70 Faces Media
- Founded: 2015; 11 years ago
- Headquarters: New York City, New York, United States
- Key people: Ami Eden (CEO); Danielle Elkins (COO);
- Website: 70facesmedia.org

= 70 Faces Media =

American non-profit media organization

70 Faces Media is an American non-profit media organization focusing on the Jewish community. The name is a reference to the idea of the Torah having "70 faces," or multiple methods of espousal. The idea comes from the religious text Numbers Rabbah.

==History==
70 Faces Media formed in 2015 as a merger of the Jewish Telegraphic Agency news agency and wire service, Jewish motherhood-focused website Kveller and Jewish education website MyJewishLearning. Together the 3 platforms generated 3.4 million pageviews per month.
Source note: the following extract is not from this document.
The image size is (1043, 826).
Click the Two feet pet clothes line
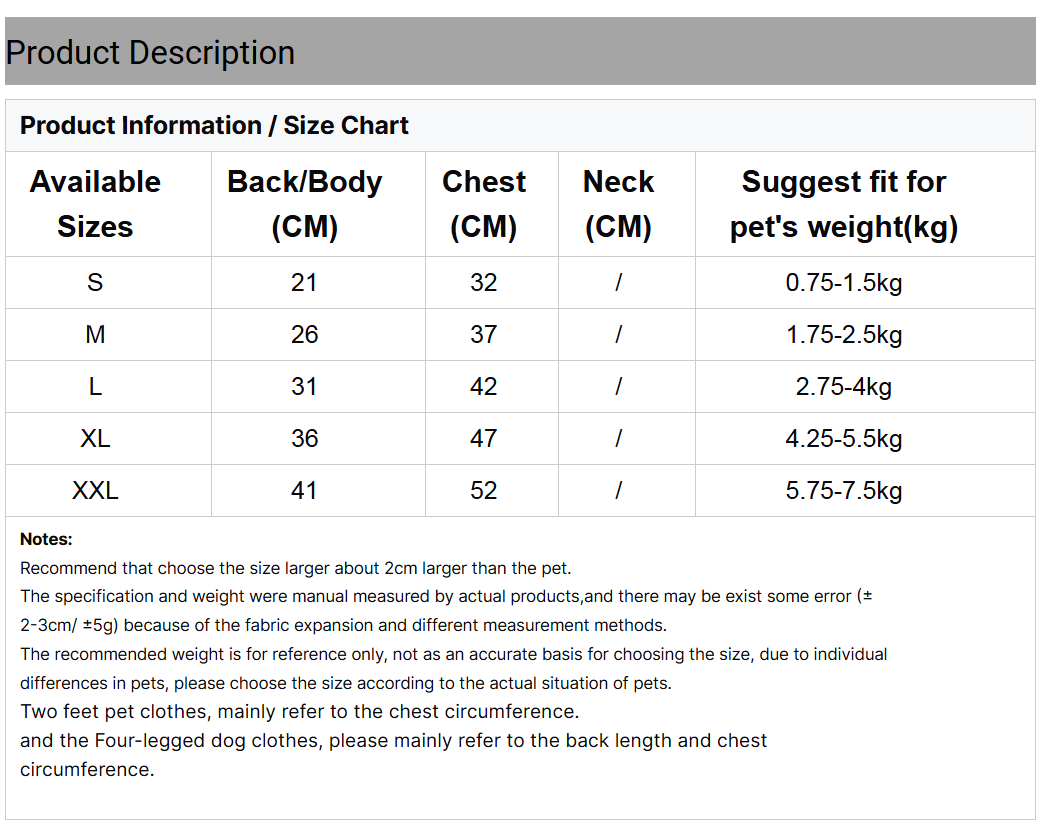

In 2017, 70 Faces Media launched Hey Alma, an online magazine aimed at Jewish millennial women.

In December 2020, 70 Faces Media acquired New York Jewish Week, a community newspaper for the Jewish community of the metropolitan New York City area. The paper had suffered prior to purchase due to the COVID-19 pandemic.

== Publications ==
70 Faces Media publishes the following publications:

- JTA
- Kveller
- Alma
- Nosher
- MyJewishLearning
- New York Jewish Week

==Funding==
The organization is supported by 25 philanthropic foundations, 45 Jewish federations, and 2,000 individual donors. Among its major funders are the Samuel and Saidye Bronfman Family Foundation, the Maimonides Fund, and the Jim Joseph Foundation.